Short problem: Convert every line of the records below into a Markdown table with the columns "Row" and "Line," numbering the rows and skipping blank lines. Leave the pictures out of the table.

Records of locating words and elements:
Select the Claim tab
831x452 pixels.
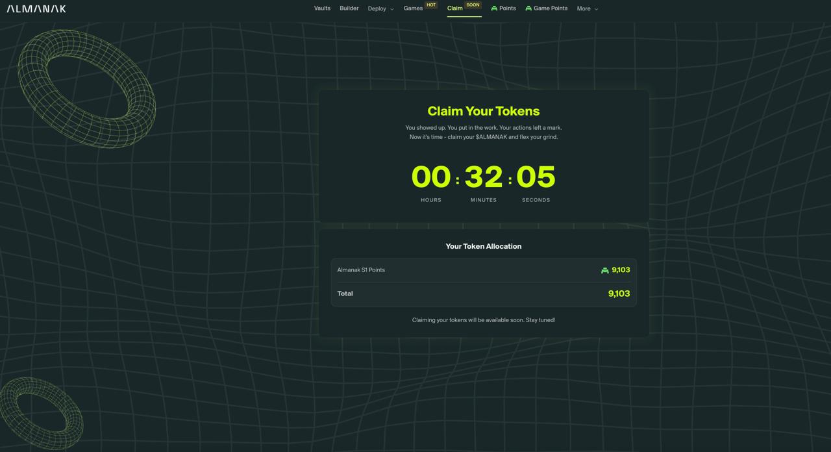454,8
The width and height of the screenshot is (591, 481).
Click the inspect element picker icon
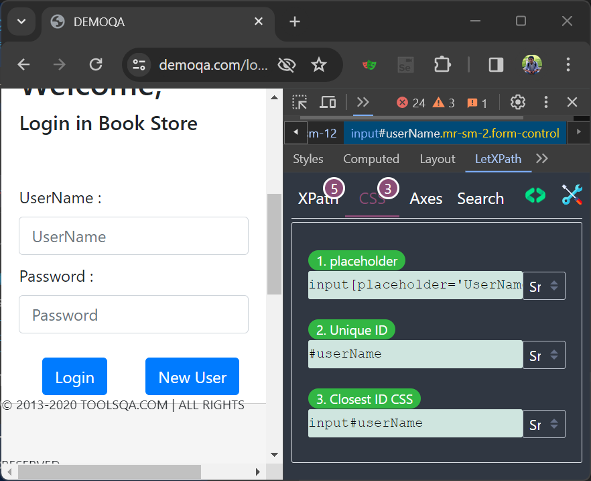tap(300, 102)
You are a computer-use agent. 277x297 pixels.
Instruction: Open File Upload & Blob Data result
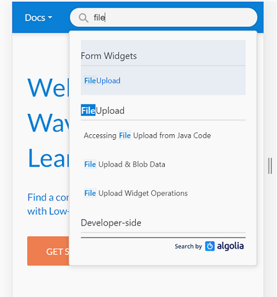[125, 165]
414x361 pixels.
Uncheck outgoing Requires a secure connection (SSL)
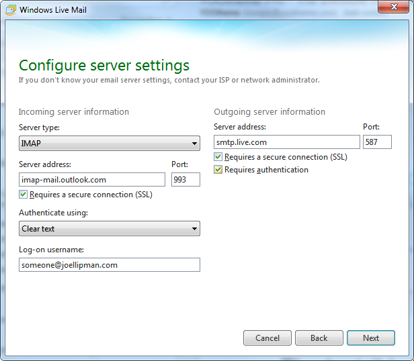218,157
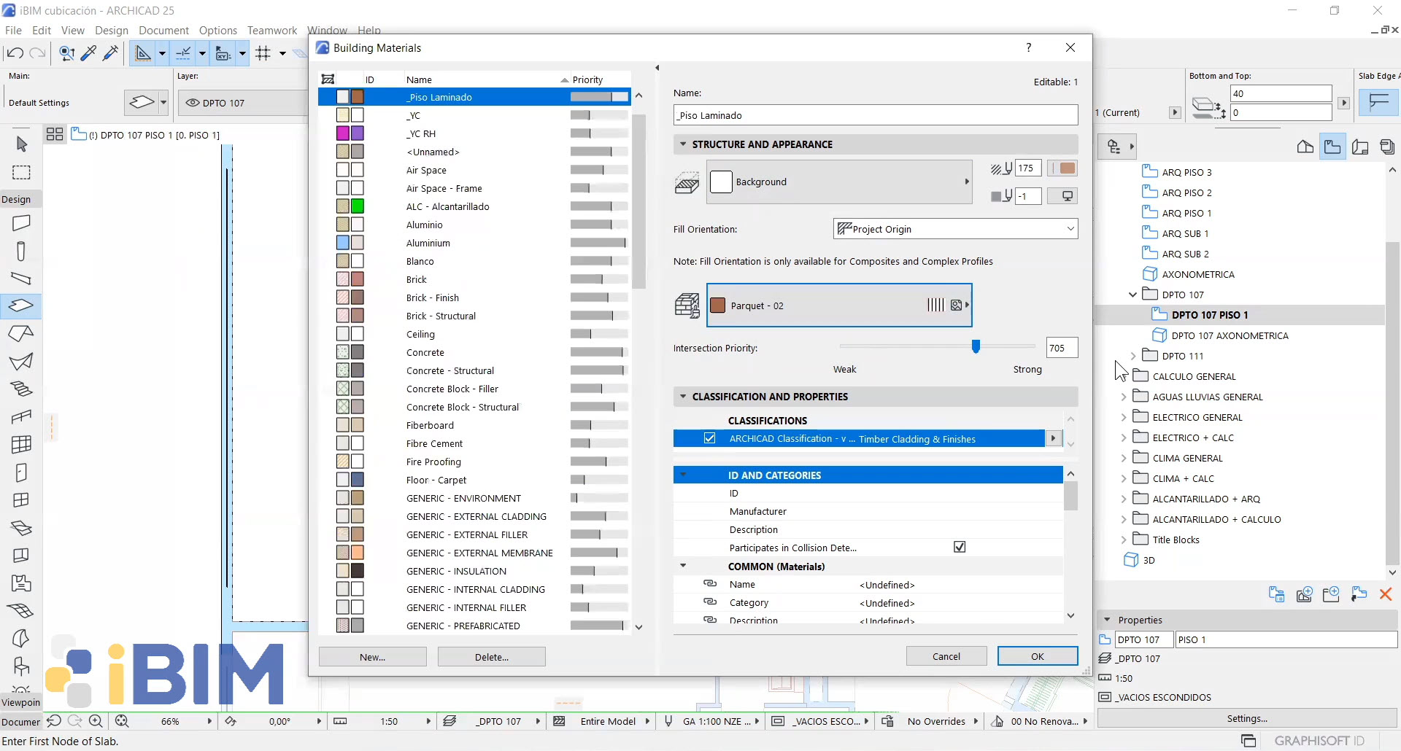
Task: Select the Arrow tool in the toolbox
Action: coord(21,144)
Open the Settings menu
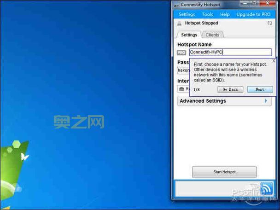 (187, 14)
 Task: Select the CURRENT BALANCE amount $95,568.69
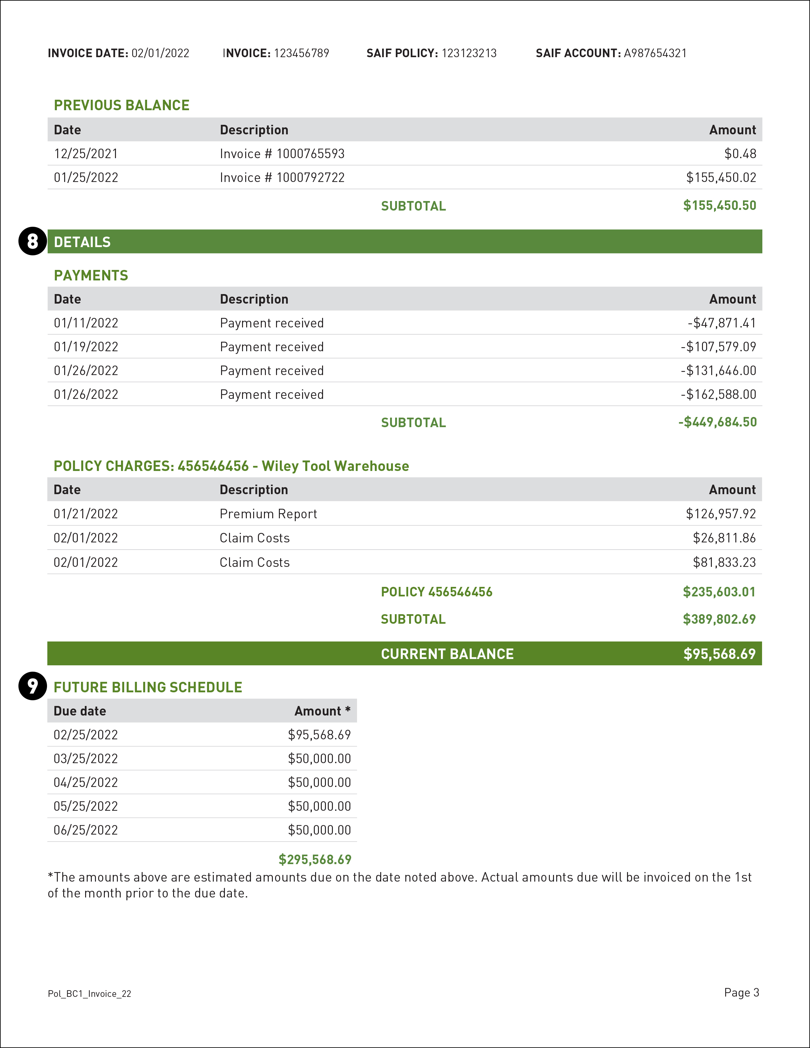pyautogui.click(x=719, y=654)
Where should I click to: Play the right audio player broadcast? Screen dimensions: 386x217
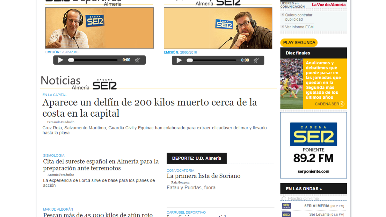coord(179,60)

Worked answer:
| Row | Line |
|---|---|
| 1 | Select the Claim tab |
| 2 | 831x452 pixels. |
| 3 | 454,8 |
| 4 | The width and height of the screenshot is (591, 481). |
| 5 | Click the inspect element picker icon |
| 6 | tap(300, 102) |
| 7 | You are a computer-use agent. 277x297 pixels. |
| 8 | Instruction: Open File Upload & Blob Data result |
| 9 | [125, 165] |
| 10 | 414x361 pixels. |
| 11 | Uncheck outgoing Requires a secure connection (SSL) |
| 12 | 218,157 |
| 13 | Task: Select the Arrow tool in the toolbox |
| 14 | Action: coord(21,144) |
| 15 | Open the Settings menu |
| 16 |  (187, 14) |
| 17 |  Task: Select the CURRENT BALANCE amount $95,568.69 |
| 18 | pyautogui.click(x=719, y=654) |
| 19 | Where should I click to: Play the right audio player broadcast? Screen dimensions: 386x217 |
| 20 | coord(179,60) |